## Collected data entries
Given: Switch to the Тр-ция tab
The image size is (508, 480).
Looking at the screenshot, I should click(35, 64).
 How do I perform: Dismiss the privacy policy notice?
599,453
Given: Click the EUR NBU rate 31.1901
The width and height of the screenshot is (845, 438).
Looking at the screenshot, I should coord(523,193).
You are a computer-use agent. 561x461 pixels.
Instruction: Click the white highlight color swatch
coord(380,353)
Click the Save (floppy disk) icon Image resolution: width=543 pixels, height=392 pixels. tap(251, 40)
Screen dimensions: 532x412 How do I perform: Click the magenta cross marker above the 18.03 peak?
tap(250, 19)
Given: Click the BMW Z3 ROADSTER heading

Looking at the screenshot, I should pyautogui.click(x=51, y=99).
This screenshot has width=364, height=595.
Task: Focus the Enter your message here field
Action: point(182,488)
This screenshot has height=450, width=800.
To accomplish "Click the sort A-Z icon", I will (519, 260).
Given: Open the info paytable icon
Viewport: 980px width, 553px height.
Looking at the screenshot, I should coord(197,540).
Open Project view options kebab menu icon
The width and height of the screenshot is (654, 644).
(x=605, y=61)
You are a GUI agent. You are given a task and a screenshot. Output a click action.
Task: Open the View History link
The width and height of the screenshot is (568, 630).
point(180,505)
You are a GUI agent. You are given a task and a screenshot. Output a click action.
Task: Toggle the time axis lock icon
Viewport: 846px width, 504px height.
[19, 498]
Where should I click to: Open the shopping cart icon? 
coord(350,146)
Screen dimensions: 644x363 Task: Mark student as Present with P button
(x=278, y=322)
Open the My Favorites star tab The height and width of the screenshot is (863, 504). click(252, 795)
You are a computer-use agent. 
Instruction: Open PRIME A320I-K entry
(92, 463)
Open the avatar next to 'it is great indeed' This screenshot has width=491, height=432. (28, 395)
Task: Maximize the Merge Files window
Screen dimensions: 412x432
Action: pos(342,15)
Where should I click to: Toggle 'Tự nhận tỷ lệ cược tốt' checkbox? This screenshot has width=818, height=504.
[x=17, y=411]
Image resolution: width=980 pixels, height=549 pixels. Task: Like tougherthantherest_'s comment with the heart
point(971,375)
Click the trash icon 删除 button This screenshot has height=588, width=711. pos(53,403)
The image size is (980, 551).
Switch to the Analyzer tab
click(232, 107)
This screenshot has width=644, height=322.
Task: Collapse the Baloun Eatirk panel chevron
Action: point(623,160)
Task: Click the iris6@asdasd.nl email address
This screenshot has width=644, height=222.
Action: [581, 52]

## Work required
Your response should contain each line of the entries above that holds the string "computer".

## Reply
You are a computer-use agent. 561x461 pixels.
You are a computer-use agent. 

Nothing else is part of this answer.